**INSTRUCTION:**
Pick up the review passage about Edith below and continue it after its last sentence.

Start of EXCERPTED TEXT

Figes plots this book as a mystery. Edith eventually returns to the suburban London family, nostalgically hoping to recreate the life she had in Berlin. But the family has changed. Their house, instead of being a large Berlin mansion, is a four-bedroomed Hendon semi, where a servant is an embarrassment rather than a necessity. The narrative drive is Figes' memory of being a grammar-school girl who secretly roots out Edith's drama while her abusive mother is out of the house. A brief intimacy develops as Edith eventually finds someone who cares about her experiences.

Some of the strongest moments are the descriptions of Edith's survival in Berlin and the unexpected incidents that so contrasted with her mundane pre-war drudgery. Eva makes Edith bear witness to the "good Germans" who hid her, and those with more dubious motives who helped her in the hope that she would give them a post-war reference once the Allies were in place.

Figes follows Edith's story as it moves into the end of the Zionist dream. Edith, a truly displaced person, is ready to lead a meaningless life in post-war Berlin when she is recruited as a Zionist pioneer. In Palestine she expected community, acceptance and pride. Instead, the New Jews looked down on her as a hated German Jew and she was once again in exile. Her need for the Unger family was a yearning for those pre-war years.

End of EXCERPTED TEXT
Start of EXCERPTED RECORDS

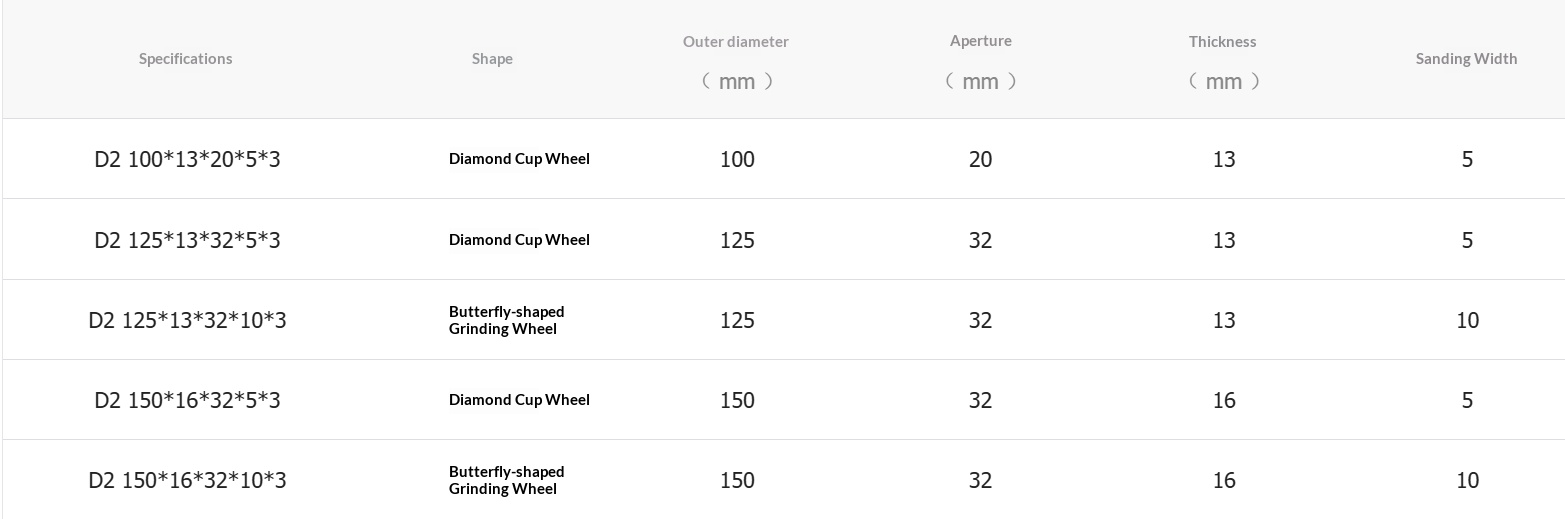Select sanding width 10 in the last row
Viewport: 1565px width, 519px height.
pos(1467,480)
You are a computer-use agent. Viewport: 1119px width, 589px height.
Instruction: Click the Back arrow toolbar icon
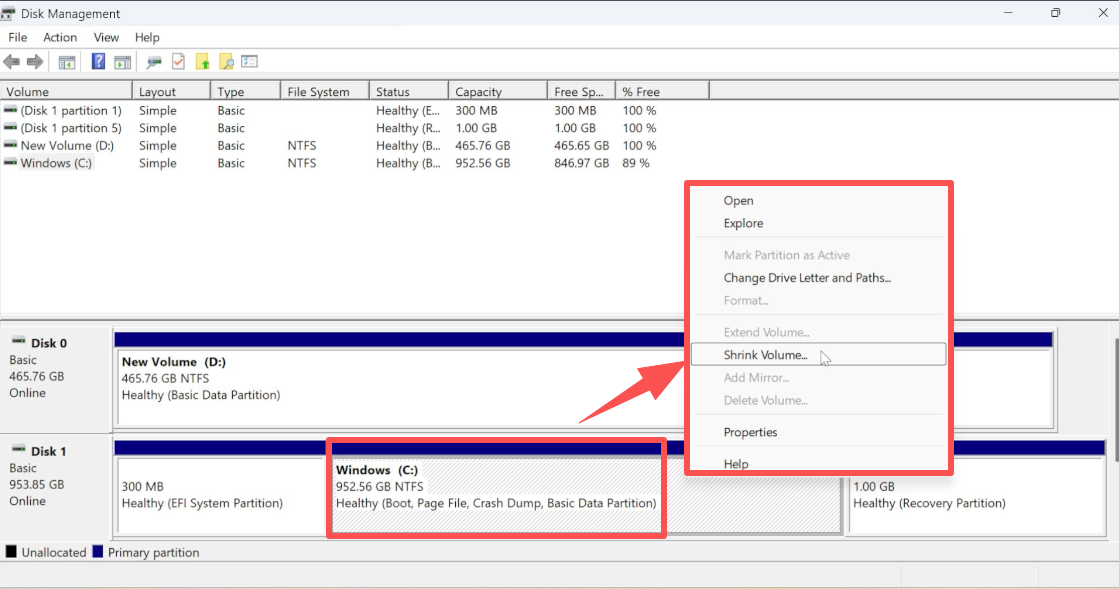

End of EXCERPTED RECORDS

**REPLY:**
Journey to Nowhere is a compelling read when it explores the relationship between Edith and Eva. The gulf across generations and class is touchingly evoked. However, several chapters castigate the creation of a Jewish state, and blame its existence on the US. Figes' research is illuminating, but the balance between the polemic and personal jars rather than delights.

The story of Eva and Edith would have been enough because the political subtlety seeps through the raw narrative. A servant's witness of Nazism, Zionism and the suburban English life of cultured immigrant Jews simultaneously offers the micro and the macro vision. There was no need to burden the narrative with polemic.